* **THE TASK**
Within the listing below, please copy exactly the lines between the line holding "Where should I click to: Click the blue" and the line holding "Click the Lazio", inclusive.
┏━━
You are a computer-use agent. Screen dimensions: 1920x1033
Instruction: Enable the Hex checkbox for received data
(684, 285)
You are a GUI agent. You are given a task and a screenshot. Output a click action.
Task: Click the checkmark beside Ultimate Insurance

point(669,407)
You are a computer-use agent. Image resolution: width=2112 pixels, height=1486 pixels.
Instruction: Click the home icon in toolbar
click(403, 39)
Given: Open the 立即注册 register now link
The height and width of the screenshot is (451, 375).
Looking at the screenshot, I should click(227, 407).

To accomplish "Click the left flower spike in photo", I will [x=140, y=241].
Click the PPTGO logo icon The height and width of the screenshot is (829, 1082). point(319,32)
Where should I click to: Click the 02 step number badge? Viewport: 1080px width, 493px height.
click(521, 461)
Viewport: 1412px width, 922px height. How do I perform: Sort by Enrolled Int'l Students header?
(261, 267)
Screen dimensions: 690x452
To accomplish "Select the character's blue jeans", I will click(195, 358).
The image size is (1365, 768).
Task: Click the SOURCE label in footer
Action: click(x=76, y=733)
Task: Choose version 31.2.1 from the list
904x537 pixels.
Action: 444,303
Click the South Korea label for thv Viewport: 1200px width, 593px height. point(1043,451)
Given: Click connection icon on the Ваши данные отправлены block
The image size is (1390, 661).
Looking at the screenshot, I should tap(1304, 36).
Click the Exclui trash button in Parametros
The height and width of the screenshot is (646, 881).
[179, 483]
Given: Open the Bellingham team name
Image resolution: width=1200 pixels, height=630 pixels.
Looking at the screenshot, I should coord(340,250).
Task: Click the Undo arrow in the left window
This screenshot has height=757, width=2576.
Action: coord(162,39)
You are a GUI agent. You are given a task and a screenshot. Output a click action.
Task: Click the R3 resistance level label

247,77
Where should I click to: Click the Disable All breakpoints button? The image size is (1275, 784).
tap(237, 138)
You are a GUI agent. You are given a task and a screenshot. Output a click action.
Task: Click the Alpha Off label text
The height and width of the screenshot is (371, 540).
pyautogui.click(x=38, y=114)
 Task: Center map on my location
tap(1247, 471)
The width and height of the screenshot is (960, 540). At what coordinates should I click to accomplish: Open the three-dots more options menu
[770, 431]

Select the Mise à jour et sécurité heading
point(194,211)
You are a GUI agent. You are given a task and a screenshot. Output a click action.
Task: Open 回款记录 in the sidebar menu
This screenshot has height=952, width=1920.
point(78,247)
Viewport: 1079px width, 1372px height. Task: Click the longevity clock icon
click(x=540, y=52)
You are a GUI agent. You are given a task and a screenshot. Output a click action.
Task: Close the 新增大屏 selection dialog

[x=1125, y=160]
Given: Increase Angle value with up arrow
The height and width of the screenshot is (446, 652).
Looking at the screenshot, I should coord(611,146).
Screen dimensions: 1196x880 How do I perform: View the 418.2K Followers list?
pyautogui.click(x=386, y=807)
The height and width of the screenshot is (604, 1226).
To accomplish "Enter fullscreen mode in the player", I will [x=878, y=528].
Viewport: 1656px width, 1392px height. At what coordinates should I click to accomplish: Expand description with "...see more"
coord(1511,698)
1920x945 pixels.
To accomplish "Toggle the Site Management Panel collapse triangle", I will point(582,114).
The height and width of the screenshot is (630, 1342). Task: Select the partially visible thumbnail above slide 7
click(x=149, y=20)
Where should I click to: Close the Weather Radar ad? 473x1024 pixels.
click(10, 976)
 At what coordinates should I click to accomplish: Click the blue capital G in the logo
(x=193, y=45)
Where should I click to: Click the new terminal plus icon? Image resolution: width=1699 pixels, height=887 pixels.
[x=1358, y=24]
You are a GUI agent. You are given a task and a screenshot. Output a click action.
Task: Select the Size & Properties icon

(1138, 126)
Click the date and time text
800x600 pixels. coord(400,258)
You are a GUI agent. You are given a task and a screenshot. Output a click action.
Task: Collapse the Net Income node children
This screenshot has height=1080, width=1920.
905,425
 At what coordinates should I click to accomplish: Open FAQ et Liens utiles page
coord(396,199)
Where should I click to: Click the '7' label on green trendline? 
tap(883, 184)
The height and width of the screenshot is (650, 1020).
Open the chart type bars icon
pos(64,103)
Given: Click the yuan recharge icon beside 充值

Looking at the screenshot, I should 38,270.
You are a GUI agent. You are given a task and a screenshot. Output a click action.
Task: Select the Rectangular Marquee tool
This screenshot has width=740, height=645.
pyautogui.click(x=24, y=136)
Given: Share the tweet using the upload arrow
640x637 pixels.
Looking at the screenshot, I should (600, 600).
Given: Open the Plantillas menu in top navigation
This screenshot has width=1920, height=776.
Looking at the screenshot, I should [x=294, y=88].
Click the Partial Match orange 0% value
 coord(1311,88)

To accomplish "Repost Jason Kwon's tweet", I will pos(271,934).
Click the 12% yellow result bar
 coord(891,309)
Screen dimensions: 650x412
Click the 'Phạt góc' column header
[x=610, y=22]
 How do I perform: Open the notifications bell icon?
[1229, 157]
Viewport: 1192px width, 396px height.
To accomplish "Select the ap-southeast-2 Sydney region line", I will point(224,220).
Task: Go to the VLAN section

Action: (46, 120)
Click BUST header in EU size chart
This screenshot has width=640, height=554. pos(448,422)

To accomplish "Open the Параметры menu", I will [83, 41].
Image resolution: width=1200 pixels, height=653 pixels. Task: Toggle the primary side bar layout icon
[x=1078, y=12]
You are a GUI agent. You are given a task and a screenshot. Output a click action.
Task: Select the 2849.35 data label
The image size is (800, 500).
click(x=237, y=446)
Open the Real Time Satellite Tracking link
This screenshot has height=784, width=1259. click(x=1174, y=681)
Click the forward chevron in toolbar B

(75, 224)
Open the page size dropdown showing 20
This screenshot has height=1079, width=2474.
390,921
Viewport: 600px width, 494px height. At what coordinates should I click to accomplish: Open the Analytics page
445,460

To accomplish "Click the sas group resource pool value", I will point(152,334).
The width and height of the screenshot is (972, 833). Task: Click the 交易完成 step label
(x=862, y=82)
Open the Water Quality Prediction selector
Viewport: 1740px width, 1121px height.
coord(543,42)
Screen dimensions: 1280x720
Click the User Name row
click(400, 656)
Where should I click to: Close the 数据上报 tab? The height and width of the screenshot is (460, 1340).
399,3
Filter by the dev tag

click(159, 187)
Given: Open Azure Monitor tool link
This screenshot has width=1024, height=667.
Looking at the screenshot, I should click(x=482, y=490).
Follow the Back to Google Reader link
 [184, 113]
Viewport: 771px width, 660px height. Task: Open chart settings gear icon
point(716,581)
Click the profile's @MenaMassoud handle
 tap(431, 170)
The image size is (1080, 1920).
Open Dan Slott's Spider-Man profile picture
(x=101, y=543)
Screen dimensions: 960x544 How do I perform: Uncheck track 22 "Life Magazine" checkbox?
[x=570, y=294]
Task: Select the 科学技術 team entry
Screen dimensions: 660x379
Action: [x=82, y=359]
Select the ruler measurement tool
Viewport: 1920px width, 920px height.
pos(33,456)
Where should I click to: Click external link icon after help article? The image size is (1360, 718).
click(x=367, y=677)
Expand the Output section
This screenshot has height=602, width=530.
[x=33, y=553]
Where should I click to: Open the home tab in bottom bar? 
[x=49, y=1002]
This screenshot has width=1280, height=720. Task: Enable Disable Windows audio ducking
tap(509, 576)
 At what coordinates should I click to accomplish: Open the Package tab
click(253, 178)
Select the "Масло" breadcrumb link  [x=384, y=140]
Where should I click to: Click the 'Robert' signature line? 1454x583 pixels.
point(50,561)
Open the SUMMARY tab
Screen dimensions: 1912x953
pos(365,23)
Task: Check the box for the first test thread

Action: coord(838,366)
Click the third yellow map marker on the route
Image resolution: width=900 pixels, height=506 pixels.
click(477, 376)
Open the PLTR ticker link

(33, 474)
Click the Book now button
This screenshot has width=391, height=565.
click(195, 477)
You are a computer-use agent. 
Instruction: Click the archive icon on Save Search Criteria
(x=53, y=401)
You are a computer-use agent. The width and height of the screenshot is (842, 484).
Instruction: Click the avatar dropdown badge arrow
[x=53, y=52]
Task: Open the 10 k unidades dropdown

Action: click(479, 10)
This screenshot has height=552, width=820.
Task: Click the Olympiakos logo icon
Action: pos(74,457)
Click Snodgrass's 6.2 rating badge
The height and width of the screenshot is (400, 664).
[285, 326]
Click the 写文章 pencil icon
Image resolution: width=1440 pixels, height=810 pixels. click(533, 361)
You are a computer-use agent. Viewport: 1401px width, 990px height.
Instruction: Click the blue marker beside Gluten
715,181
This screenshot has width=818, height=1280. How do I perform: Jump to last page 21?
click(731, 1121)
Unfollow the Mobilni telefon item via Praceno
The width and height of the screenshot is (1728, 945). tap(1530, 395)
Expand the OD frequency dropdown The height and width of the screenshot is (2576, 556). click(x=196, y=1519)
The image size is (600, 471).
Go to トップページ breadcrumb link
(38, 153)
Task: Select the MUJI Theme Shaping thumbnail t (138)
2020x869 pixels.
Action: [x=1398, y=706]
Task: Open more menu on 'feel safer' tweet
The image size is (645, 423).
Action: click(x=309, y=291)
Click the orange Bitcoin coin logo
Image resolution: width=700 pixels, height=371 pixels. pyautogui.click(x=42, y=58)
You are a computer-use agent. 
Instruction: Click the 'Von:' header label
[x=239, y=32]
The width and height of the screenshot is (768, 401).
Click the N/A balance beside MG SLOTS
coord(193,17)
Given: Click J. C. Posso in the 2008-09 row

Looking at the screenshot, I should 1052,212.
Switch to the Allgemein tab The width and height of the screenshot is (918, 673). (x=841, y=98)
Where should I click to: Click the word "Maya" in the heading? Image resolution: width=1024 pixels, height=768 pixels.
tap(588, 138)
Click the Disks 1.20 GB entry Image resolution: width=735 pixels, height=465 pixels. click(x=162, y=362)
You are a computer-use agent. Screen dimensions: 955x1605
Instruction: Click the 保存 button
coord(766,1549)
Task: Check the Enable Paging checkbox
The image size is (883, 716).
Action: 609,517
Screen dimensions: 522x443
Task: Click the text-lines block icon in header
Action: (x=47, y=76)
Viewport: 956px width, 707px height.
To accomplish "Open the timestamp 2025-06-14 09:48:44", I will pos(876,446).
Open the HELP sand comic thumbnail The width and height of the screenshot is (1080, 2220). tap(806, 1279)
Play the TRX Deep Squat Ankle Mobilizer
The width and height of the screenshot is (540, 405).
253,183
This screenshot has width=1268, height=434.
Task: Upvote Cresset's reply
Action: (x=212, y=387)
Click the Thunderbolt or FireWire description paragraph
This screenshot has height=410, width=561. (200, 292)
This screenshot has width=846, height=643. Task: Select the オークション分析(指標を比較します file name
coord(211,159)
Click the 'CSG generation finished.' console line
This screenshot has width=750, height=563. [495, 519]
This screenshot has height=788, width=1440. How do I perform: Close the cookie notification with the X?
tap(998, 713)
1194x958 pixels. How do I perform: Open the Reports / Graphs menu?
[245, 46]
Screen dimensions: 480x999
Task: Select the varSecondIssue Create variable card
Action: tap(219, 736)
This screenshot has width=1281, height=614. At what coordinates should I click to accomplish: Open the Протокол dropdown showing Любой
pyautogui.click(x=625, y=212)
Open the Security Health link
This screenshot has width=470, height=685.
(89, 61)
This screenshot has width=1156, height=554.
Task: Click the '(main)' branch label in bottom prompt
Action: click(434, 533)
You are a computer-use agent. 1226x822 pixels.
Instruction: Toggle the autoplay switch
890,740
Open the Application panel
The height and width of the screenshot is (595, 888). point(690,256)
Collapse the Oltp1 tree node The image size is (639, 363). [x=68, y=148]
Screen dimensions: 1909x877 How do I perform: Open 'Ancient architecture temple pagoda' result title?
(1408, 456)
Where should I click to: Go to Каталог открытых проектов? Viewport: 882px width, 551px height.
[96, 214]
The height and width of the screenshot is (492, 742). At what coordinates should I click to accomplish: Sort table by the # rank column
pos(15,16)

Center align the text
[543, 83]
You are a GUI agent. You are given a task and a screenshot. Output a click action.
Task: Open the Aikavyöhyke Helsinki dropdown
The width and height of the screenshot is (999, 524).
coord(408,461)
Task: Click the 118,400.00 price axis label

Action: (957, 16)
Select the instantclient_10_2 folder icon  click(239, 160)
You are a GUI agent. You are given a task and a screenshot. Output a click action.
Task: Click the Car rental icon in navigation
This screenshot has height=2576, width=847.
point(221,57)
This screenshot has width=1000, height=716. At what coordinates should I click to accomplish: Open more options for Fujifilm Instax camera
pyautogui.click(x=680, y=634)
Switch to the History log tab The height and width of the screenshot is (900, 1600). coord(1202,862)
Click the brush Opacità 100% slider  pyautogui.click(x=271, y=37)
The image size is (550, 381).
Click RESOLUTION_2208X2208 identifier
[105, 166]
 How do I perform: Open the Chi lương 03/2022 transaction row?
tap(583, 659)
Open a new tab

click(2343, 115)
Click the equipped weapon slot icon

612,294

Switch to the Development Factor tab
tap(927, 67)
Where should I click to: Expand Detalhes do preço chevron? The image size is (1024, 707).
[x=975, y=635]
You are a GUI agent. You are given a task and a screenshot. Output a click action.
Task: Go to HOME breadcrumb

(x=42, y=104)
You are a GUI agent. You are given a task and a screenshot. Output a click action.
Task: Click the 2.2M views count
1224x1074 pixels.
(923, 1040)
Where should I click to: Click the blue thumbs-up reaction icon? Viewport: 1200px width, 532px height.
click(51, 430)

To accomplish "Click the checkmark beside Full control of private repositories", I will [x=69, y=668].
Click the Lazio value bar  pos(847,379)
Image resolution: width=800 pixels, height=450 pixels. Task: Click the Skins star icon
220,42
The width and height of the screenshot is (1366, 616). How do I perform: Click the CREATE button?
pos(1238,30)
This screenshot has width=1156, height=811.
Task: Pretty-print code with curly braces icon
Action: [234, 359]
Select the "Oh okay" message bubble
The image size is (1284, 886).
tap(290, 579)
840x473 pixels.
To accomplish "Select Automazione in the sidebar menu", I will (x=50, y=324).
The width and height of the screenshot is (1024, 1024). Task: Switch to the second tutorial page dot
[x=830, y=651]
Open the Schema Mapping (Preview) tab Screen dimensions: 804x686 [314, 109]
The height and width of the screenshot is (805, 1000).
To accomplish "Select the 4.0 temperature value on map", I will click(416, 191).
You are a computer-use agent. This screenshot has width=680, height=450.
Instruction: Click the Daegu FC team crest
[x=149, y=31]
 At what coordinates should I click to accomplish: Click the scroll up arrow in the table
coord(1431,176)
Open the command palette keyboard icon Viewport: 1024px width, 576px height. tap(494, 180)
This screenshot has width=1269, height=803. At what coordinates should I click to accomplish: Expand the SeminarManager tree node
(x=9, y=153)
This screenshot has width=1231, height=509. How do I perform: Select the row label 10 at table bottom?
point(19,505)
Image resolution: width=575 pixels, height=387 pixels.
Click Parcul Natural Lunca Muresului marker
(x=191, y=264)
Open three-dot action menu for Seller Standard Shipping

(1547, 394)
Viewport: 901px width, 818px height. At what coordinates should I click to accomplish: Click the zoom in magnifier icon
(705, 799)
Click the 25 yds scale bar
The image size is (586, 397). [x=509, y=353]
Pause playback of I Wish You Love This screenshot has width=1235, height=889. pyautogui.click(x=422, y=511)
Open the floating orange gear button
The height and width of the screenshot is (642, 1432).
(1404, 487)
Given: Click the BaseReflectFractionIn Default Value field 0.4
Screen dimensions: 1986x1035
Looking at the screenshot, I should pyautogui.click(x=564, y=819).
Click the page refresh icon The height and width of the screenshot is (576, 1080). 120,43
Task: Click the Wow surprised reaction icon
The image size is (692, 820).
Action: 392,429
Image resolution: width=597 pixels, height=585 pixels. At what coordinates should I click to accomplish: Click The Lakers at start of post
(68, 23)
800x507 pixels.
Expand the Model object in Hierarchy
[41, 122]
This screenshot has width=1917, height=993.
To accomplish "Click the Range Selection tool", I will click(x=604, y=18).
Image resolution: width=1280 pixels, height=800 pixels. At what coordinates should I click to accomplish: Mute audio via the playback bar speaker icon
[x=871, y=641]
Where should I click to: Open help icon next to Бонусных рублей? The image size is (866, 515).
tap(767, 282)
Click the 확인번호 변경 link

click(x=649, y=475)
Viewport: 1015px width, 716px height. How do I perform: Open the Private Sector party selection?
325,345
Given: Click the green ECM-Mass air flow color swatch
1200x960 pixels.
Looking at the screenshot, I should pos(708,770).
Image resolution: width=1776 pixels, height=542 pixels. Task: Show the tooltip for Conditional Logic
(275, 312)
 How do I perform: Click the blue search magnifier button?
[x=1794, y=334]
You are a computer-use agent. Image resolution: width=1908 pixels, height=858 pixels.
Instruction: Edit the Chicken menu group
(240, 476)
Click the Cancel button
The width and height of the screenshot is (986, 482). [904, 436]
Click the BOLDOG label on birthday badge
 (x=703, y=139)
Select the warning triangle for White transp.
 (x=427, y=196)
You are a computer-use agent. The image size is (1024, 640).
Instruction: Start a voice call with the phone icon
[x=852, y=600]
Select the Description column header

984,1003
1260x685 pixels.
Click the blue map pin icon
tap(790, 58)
┗━━
* **EXERCISE OUTPUT**
Where should I click to: Click the blue thumbs-up reaction icon? Viewport: 1200px width, 532px height.
click(51, 430)

To accomplish "Click the checkmark beside Full control of private repositories", I will [x=69, y=668].
Click the Lazio value bar  pos(847,379)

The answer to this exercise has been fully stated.